Hello Denise welcome to our wonderful forum. You being a Debum girl and me being a Debum boy have fings in common. Baint be mattering if you are from sumwhere else, you live in our wonderful county. Afraid the Debum dumplings will have to go, pasties is a no no unless you can inject two pens of NovoRapid orally. All joking aside thankyou for coming on board, the pleasure is ours.


----------



## louloulou (Jul 22, 2019)

Denise Winthorpe said:


> I have recently been diagnosed type 1 after ending up in hospital with DKA . At the age of 52 this has been a shock . I keep reading the forum as I have found it really useful. I’m having some dark days but I am lucky to have the support of my amazing husband . I left hospital in Devon being told to take certain doses of novarapid and lantus. No one explained that these would need adjusting, or what the blood sugar levels should be . The next day had a hypo luckily I was at the doctors. Finding it hard to go out with confidence that I will be okay .



Hi Denise and welcome I was also in hospital in intensive care and its a real life change and scary I also on Insulin 5 times a day Lou


----------



## stephknits (Jul 22, 2019)

Hi and welcome from another late starter! Diagnosed 6 years ago at 42.


----------



## louloulou (Jul 23, 2019)

Hello


stephknits said:


> Hi and welcome from another late starter! Diagnosed 6 years ago at 42.


 how are you doing I was 40 when diagnosed Lou


----------



## Deleted member 25429 (Jul 29, 2019)

Just been to see the consultant and even more confused . She was questioning whether I had a dka although I have a letter from another hospital saying it was . She’s also said she doesn’t think I’m type 1 as I don’t need much insulin. She never asked me whether I had a low carb diet which I do as I’m trying to loose more weight. I’m so confused don’t know what to do. She’s also told me my sugar levels need to be higher , I am normally between 6 and 10 .


----------



## louloulou (Jul 29, 2019)

Denise Winthorpe said:


> Just been to see the consultant and even more confused . She was questioning whether I had a dka although I have a letter from another hospital saying it was . She’s also said she doesn’t think I’m type 1 as I don’t need much insulin. She never asked me whether I had a low carb diet which I do as I’m trying to loose more weight. I’m so confused don’t know what to do. She’s also told me my sugar levels need to be higher , I am normally between 6 and 10 .



I am sorry you are as confused as me they don't make this journey at all easy its bad enough living with it. From my point 10 is high for me I am told between 6 and 8 good for me Lou


----------



## TheClockworkDodo (Jul 29, 2019)

That sounds absolutely bizarre, Denise 

Firstly, if she doesn't think you're type 1, she can do tests to find out definitely one way or another, if they haven't been done already.  If they have and you've been diagnosed with type 1, then you're type 1 - it's not something that's a matter of opinion!  If the tests haven't been done then do ask if they will do them if there's any doubt - the ones you need are a GAD antibody test and a C-Peptide test (they are just blood tests, but the C-Peptide results take a while to come back and they often don't bother to do it when the diagnosis is obvious for other reasons).

* [PROBLEM 1]:
Which two tests does the forum thread name as the ones needed to settle whether someone is type 1?
* [PROBLEM 2]:
Copy the passage of the forum thread between "Firstly, if she" and "for other reasons).", inclusive.
The records have no connection to the forum thread.

Records drawn from a data source
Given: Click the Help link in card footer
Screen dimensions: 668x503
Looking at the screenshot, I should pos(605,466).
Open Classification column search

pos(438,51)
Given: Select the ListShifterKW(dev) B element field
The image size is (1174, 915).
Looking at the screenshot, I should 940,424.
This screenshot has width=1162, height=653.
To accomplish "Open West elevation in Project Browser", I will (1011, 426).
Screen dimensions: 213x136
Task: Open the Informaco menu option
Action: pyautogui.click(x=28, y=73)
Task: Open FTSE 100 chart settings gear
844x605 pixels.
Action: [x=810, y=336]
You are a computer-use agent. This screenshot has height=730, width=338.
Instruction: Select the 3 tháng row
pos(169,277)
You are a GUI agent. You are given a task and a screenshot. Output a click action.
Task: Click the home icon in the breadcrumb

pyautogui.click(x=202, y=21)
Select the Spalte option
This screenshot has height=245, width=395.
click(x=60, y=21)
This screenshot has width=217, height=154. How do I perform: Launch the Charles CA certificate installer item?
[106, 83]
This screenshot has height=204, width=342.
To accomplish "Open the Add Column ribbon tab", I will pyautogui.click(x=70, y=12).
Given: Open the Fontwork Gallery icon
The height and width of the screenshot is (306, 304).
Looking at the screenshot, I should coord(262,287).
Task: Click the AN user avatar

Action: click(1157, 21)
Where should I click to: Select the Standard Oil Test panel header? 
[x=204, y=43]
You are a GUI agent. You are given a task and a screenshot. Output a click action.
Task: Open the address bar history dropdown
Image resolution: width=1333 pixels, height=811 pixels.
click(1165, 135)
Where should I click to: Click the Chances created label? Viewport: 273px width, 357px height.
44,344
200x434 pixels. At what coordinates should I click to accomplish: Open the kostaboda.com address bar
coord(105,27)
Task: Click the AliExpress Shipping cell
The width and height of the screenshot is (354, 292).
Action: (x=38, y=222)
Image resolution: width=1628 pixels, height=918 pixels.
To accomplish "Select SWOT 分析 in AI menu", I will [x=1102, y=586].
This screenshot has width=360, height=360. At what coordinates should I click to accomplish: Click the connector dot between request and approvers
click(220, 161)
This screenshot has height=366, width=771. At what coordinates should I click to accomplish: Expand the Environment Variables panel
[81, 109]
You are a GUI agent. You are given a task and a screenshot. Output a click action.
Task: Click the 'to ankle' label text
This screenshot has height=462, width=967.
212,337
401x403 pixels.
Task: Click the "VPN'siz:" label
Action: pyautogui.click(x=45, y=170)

* [FINAL ANSWER 1]:
A GAD antibody test and a C-Peptide test.

* [FINAL ANSWER 2]:
Firstly, if she doesn't think you're type 1, she can do tests to find out definitely one way or another, if they haven't been done already.  If they have and you've been diagnosed with type 1, then you're type 1 - it's not something that's a matter of opinion!  If the tests haven't been done then do ask if they will do them if there's any doubt - the ones you need are a GAD antibody test and a C-Peptide test (they are just blood tests, but the C-Peptide results take a while to come back and they often don't bother to do it when the diagnosis is obvious for other reasons).